### Task to complete
In the material below, find the line with "Task: Click the Install Font button" and the line with "Where should I click to: Tap". Output exactly those two lines and all lines between them, leaving out pictures.

### Excerpted records
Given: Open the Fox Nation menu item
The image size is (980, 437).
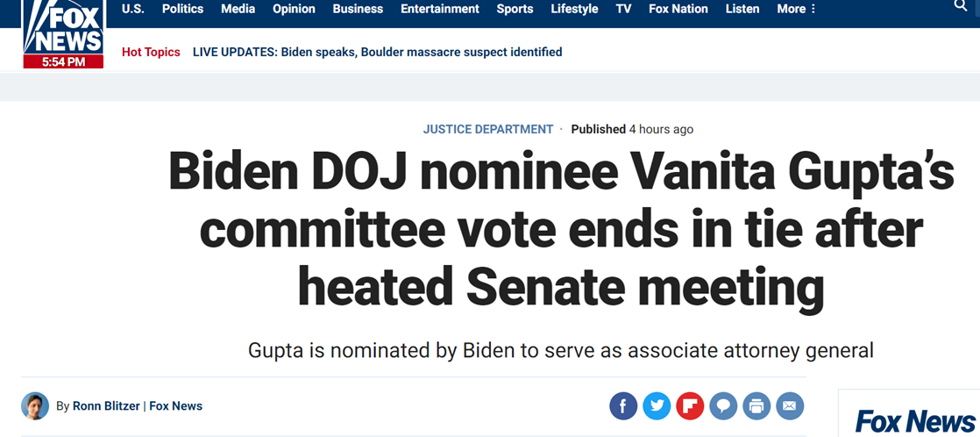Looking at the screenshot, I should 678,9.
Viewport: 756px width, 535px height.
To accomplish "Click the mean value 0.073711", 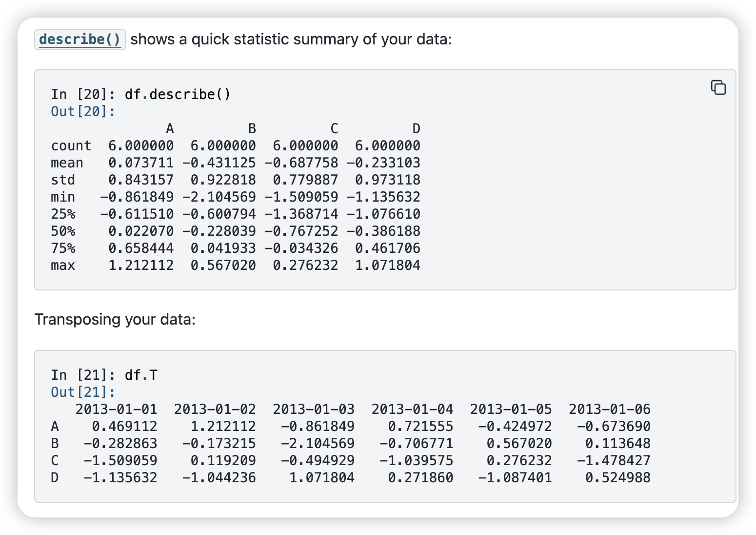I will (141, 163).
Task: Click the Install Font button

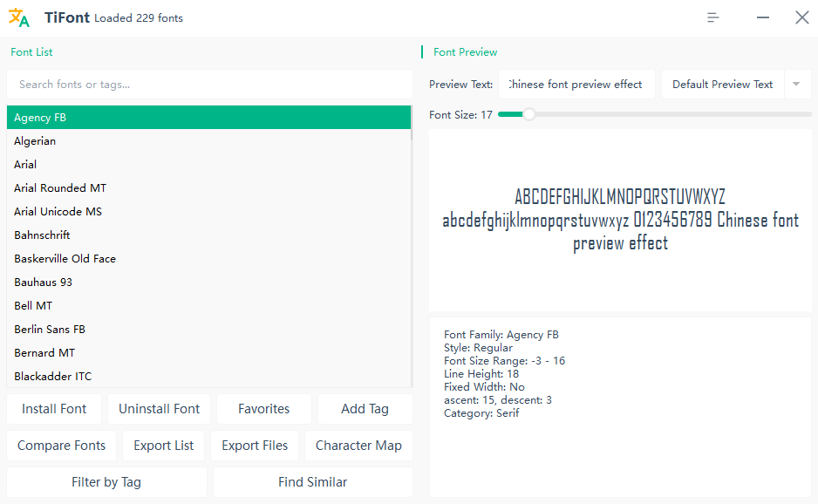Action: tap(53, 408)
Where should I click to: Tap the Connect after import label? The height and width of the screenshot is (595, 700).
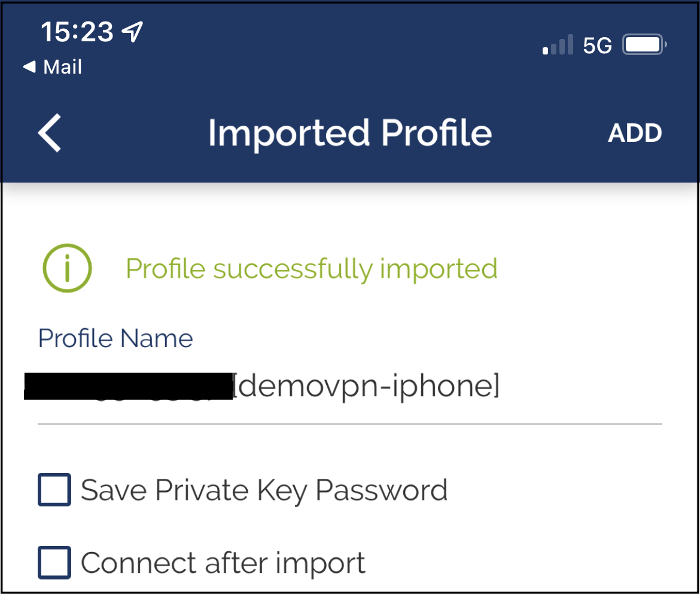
...
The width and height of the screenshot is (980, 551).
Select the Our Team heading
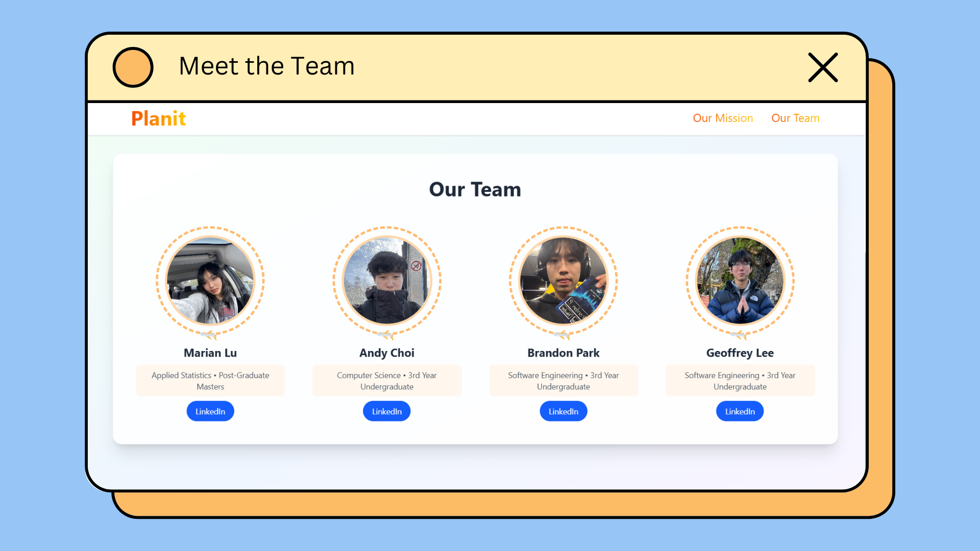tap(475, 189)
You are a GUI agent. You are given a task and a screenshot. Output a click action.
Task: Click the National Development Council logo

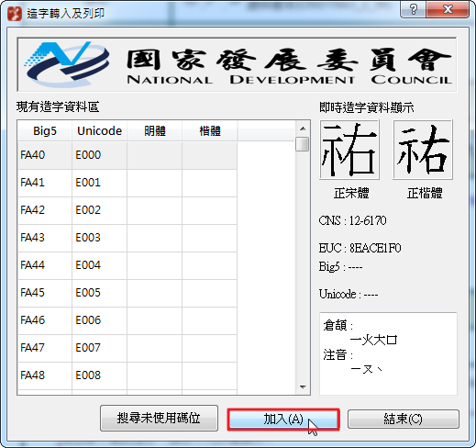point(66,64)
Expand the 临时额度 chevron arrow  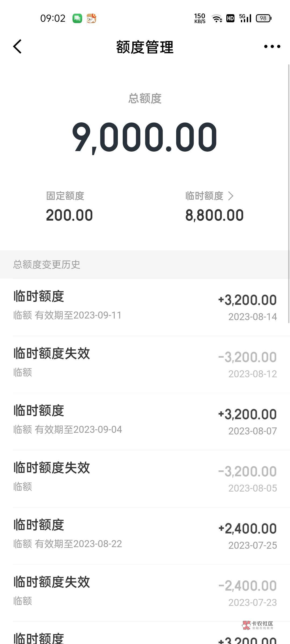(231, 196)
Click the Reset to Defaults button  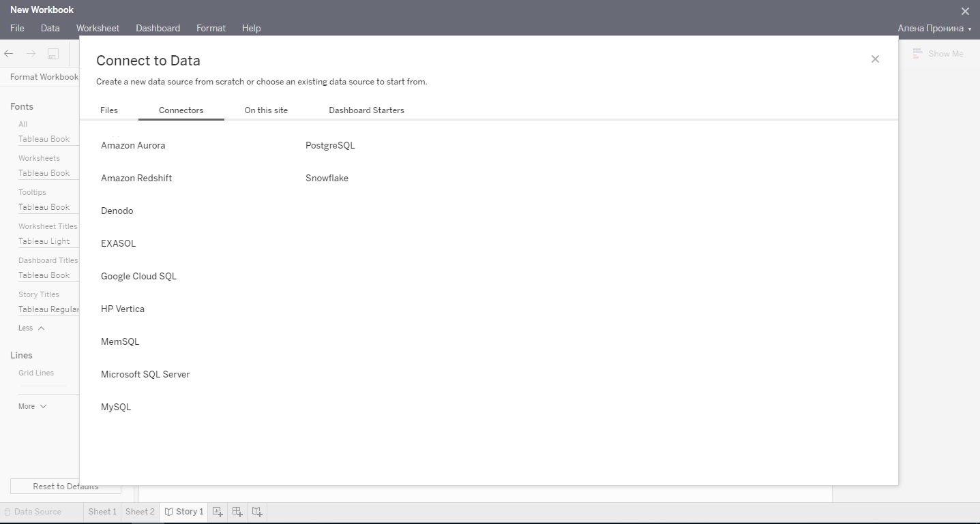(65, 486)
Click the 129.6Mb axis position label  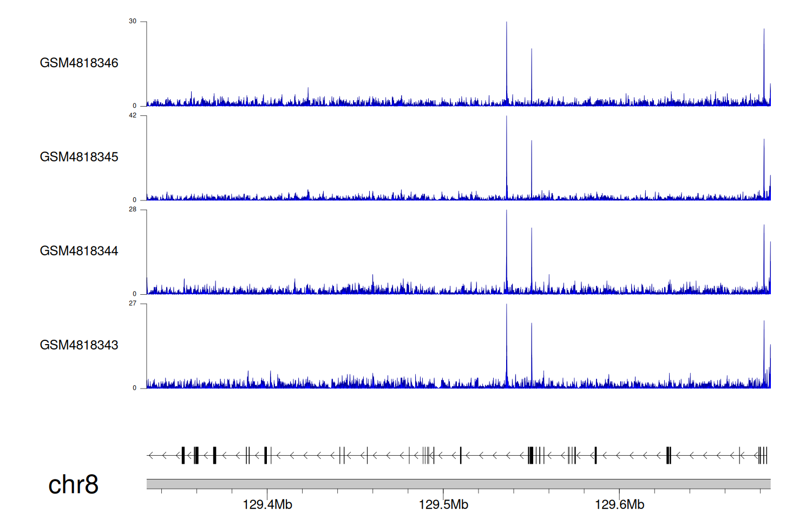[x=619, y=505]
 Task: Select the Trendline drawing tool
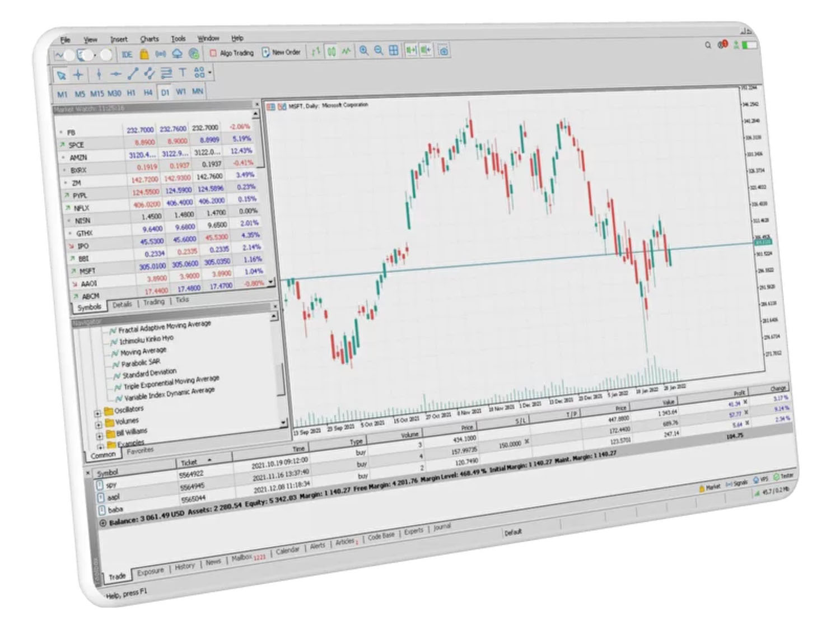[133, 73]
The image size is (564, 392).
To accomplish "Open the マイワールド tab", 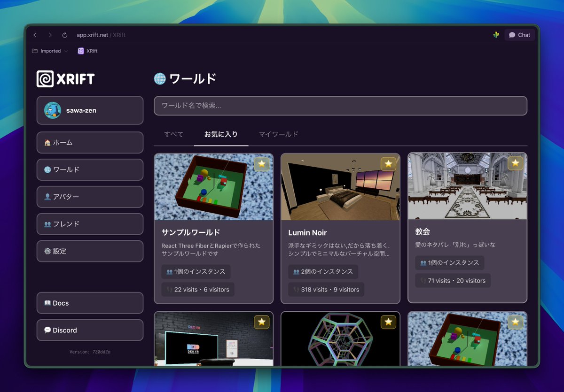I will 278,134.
--
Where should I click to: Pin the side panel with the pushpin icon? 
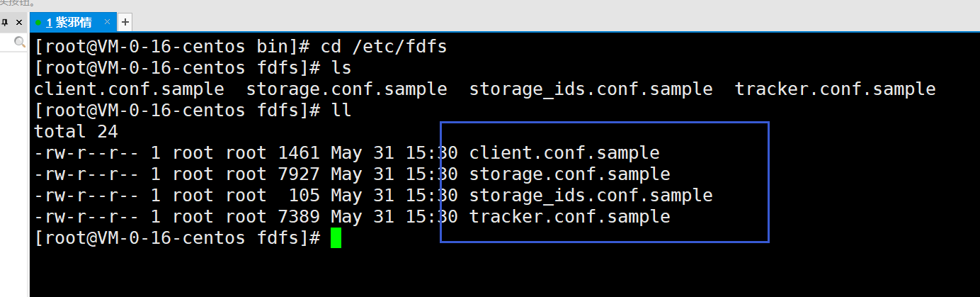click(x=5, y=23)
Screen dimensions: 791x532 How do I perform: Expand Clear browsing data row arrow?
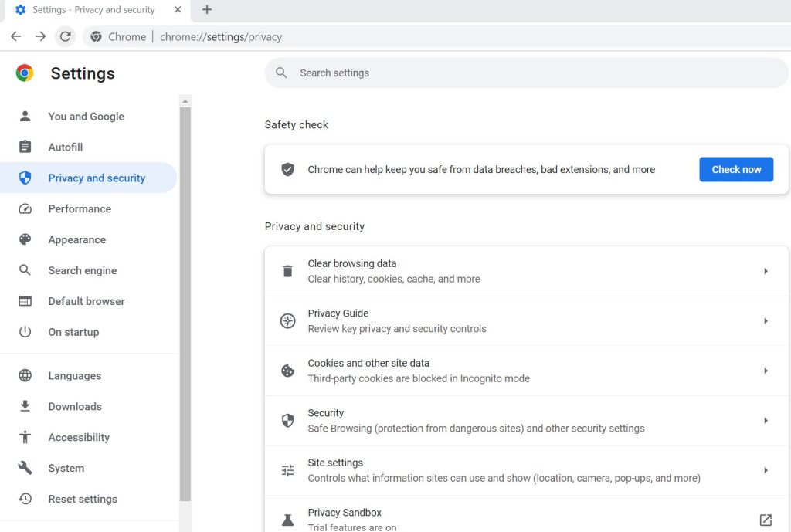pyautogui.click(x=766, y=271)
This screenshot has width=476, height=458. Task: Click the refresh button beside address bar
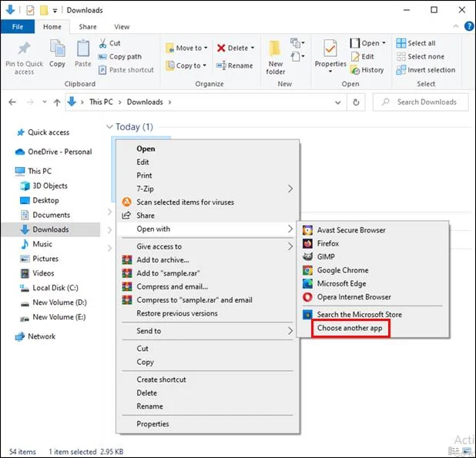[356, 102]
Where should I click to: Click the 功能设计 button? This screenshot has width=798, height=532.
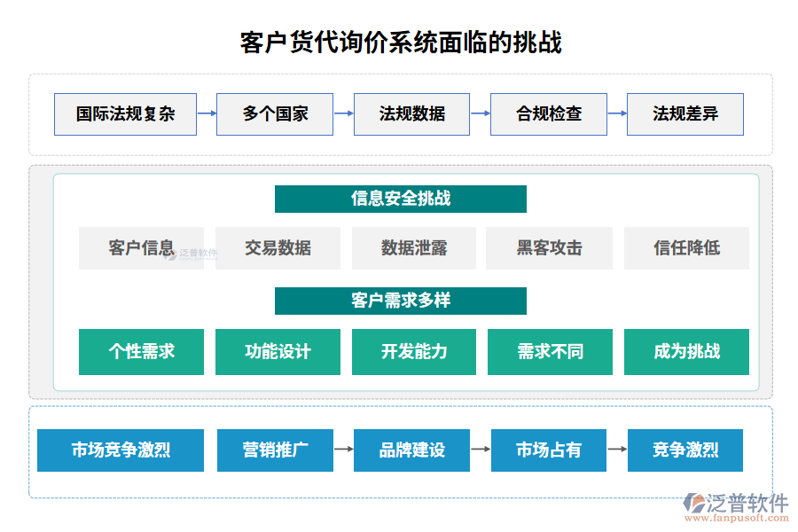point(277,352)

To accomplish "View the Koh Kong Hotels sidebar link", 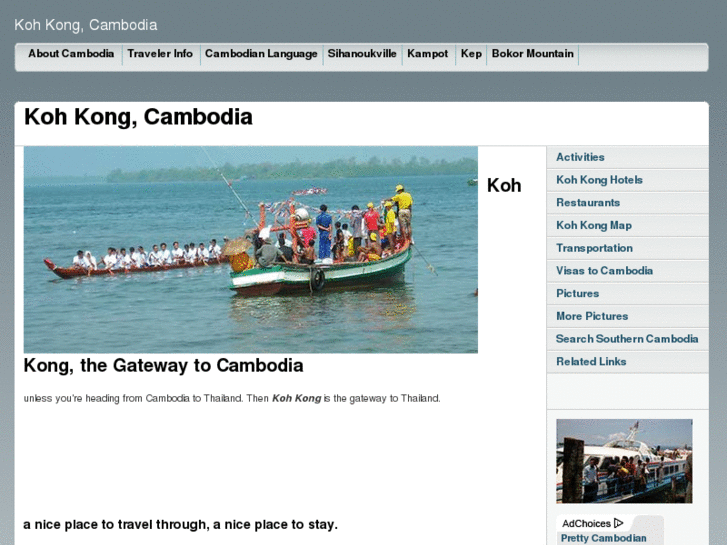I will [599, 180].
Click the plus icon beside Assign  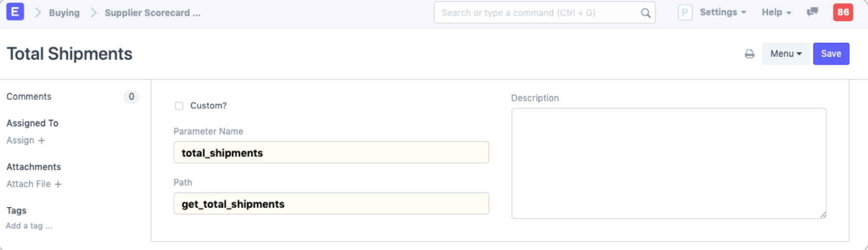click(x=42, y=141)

### Problem solution
Task: Click the Install Font button

Action: tap(53, 408)
Where should I click to: Tap the Connect after import label? The height and width of the screenshot is (595, 700).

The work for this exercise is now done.